Para morrer feliz tem de escrever antes um manual Nascido em 1937, em Angra do Heroísmo, nos Açores, foi obrigado a escolher a profissão com apenas 14 anos. Com um volume de leitura “muito grande”, dada a tenra idade, o facto do pai ser reitor do Liceu Camões permitiu-lhe alimentar esse vício através da biblioteca “muito boa e extensa” dessa instituição. “O meu pai queria que eu fosse engenheiro, costumava dizer que as pessoas mais importantes do país no futuro iriam ser engenheiras”, lembra. “Em certa medida acertou [risos], mas nunca senti atracção pela Engenharia, só hesitei muito quanto à Medicina”. Comparando ambas as profissões, considera-as semelhantes, uma vez que “ambas enfrentam situações de diagnóstico difíceis, que implicam conhecimentos técnicos profundos mas actualizados, e também um raciocínio criativo para identificar rapidamente a natureza do problema complexo e depois tentar encontrar estratégias de saída ou de contenção”. Profundamente arrependido de ter enveredado pelo Direito aquando do 25 de Abril, nessa altura era jurista no Banco de Portugal (BdP), onde integrou a primeira equipa que, em 1975, foi à Suíça negociar o primeiro empréstimo ao Estado português com garantia de ouro.
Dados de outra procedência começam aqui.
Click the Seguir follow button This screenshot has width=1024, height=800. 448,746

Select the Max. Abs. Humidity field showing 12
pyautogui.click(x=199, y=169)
Paralelamente, leccionava na Faculdade de Direito da Universidade de Lisboa e tinha um escritório onde só ia ao fim do dia, mas que era “fonte de grande despesa”, numa altura em que já tinha o quinto dos seus sete filhos. Com o sentimento de que tudo o que construíra até então era inútil, na Academia viviase uma fase conturbada, onde o MRPP afastara o PC e desatou a sanear todos os professores, passando depois aos assistentes. O saneamento de Jorge Miranda foi a gota que fez transbordar o copo. Nessa noite, os assistentes que ainda não tinham sido saneados, entre os quais se contava José Manuel Sérvulo Correia, reuniram no escritório de João Robin de Andrade e, decidindo que a situação estava incontrolável, solidarizaram-se com Jorge Miranda. “Foi então que me arrependi de não ter ido para Medicina, que me teria proporcionado mais facilmente sustento noutro país, para onde teria emigrado se a teoria da ditadura comunista tivesse vingado”. A reconciliação com o Direito deu-se na Assembleia da República (AR), na legislatura que teve início em 1976. “Os assistentes de Direito Público da minha faculdade entraram praticamente todos na política, a partir de 1974, porque se criou aquela noção de que era preciso evitar

que o país caísse numa nova ditadura e tornava-se necessário construir uma democracia”. Eleito para a primeira legislatura da Assembleia da República, após a Assembleia Constituinte, mais uma vez o escritório revelou-se “um peso terrível”, pois continuou a ser advogado, mas já não tinha tempo para ir ao escritório. Como deputado da AR, e em conjunto com colegas como Sousa Franco, Joaquim Magalhães Mota ou Figueiredo Dias, legislou sobre as principais matérias da Constituição, desde a estruturação do sector público até ao Serviço Nacional de Saúde, ou à Reforma Agrária. Rematada a carreira política em 1979, a propósito do célebre episódio das Opções Inadiáveis, a par duma intensa vida profissional, é patriarca de uma família extensa, com sete filhos e 14 netos, com o 15.º a caminho. Declarado viciado no trabalho, até os tempos livres são passados a despachar papéis e a ler livros da especialidade. “Também gosto muito de ler livros que não sejam de Direito, mas todos os que tenho comprado nos últimos anos estão lá em casa acumulados, à espera duma oportunidade para serem lidos”, confessa. Viúvo da mãe dos seus sete filhos em 1998, tornou a casar-se quatro anos mais tarde com uma senhora de origem sul-africana, com quem viaja de vez em quando até às suas origens, “embora leve sempre alguns livros de Direito na bagagem”. Os Açores são outro destino incontornável, onde passa três semanas todos os verões, duas semanas na sua terra natal, os restantes dias noutra ilha. Questionado sobre projectos futuros, José Manuel Sérvulo Correia não tem dúvidas: “Morreria feliz se ainda conseguisse escrever um manual de Teoria Geral do Direito Administrativo”.